Canadian newspaper the National Post has been ordered by the country's Supreme Court to hand over documents to the police from a confidential source, Agence France-Presse reported. The documents dealt with allegations that a former prime minister, Jean Chretien, had been involved in a loans scandal.
The judiciary had been urged to respect promises of confidentiality given to a secret source by a journalist or editor "in appropriate circumstances," and the court recognized the public's interest in being informed of matters that would only emerge via confidential sources. However, the court ruled that the public's interest "is not absolute" and "must be balanced against other important public interests, including the investigation of crime."
"The bottom line is that no journalist can give a source a total assurance of confidentiality. All such arrangements necessarily carry an element of risk that the source's identity will eventually be revealed," AFP quoted the court as saying.
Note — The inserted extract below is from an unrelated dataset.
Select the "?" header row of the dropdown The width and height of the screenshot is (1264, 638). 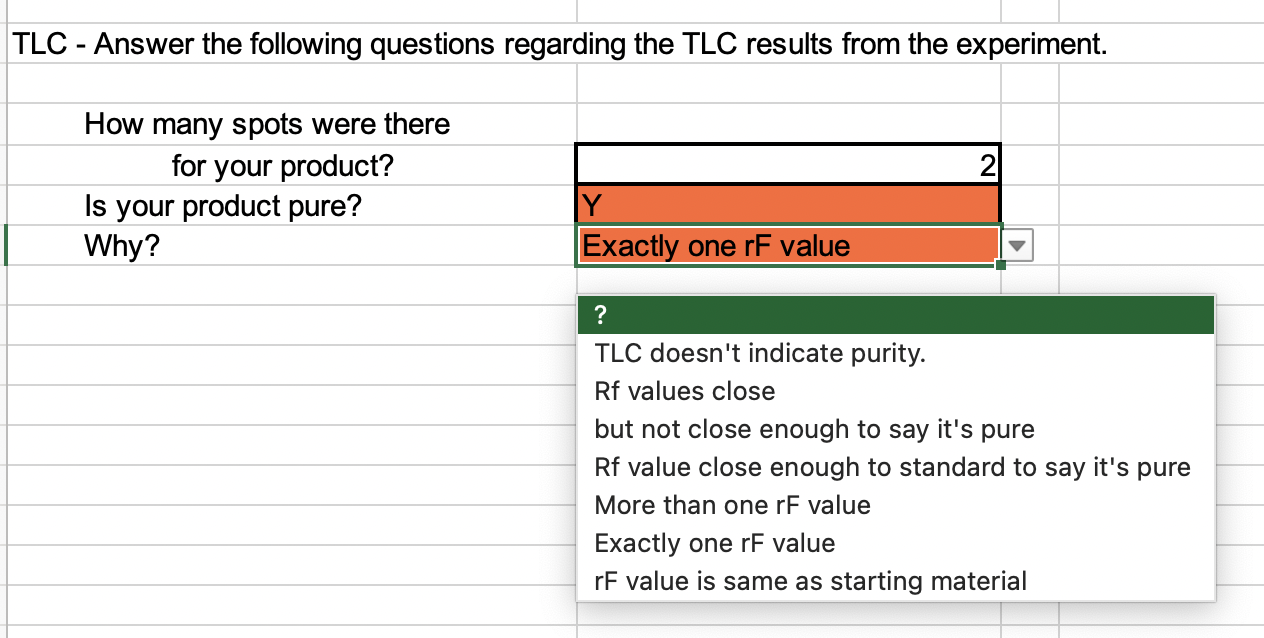(x=700, y=315)
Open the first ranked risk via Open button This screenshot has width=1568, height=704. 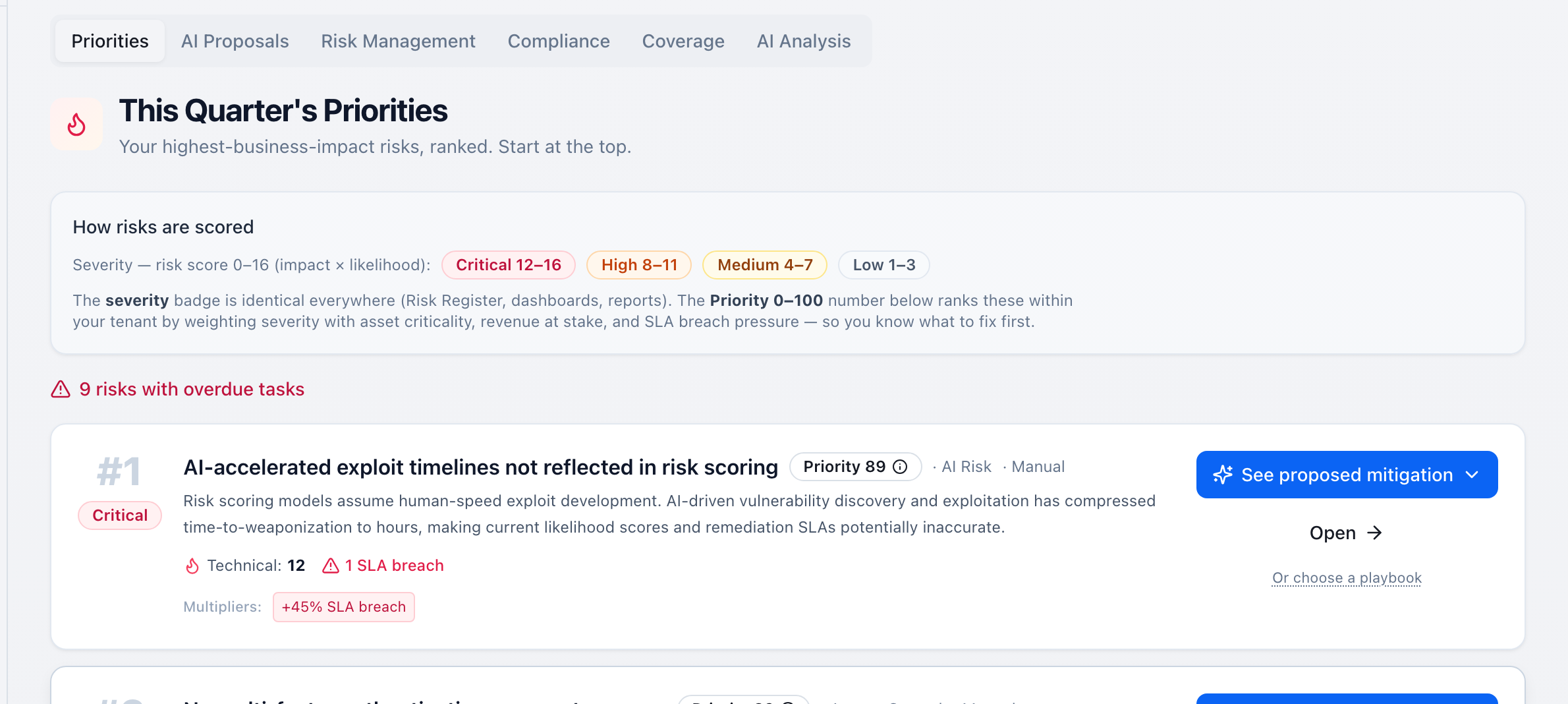1346,533
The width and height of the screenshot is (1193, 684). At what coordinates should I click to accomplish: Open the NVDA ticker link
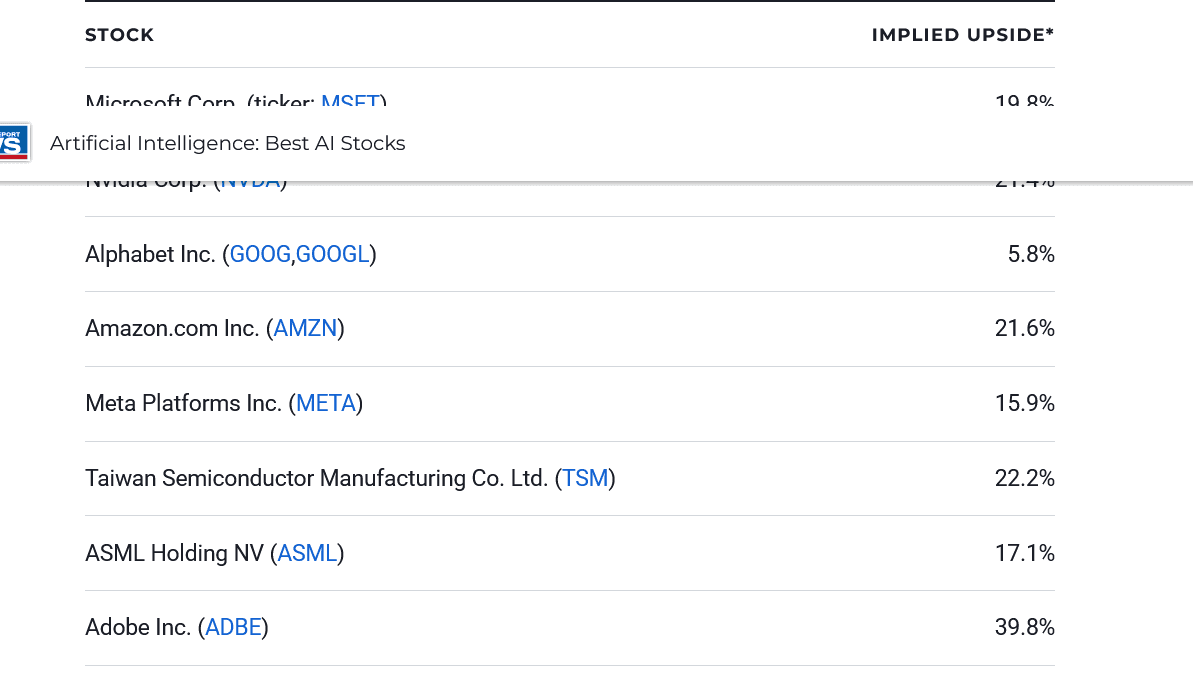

Providing a total assurance of confidentiality is exactly what Wikileaks hopes to do. The Swedish-based website publishes anonymous submissions and leaks of sensitive documents from governments and other sources, and protects these sources' anonymity, thus providing investigative journalists with a potentially powerful resource. Tips and potential stories are fact-checked by an editorial team to ensure that they are accurate. This team also adds context, translates and promotes important leaks.
The whistle-blower site made headlines in April 2010 when it released a video showing a Reuters journalist and photographer, as well as 10 other people, being killed by gunfire from a US helicopter.
Wikileaks editor Julian Assange has also been working with Icelandic MPs in the hope of introducing legislation that would turn Iceland into a journalistic confidentiality haven, implementing some of the strongest legal protection in the world for the press and its sources. The Icelandic Modern Media Initiative was to be voted on in parliament this month.
The issue of journalistic shield laws arose recently in the US when tech-blog Gizmodo obtained a yet-to-be launched version of the iPhone and police searched and seized computers of one of the journalists. The question of protecting sources was also brought up in the UK parliament last summer.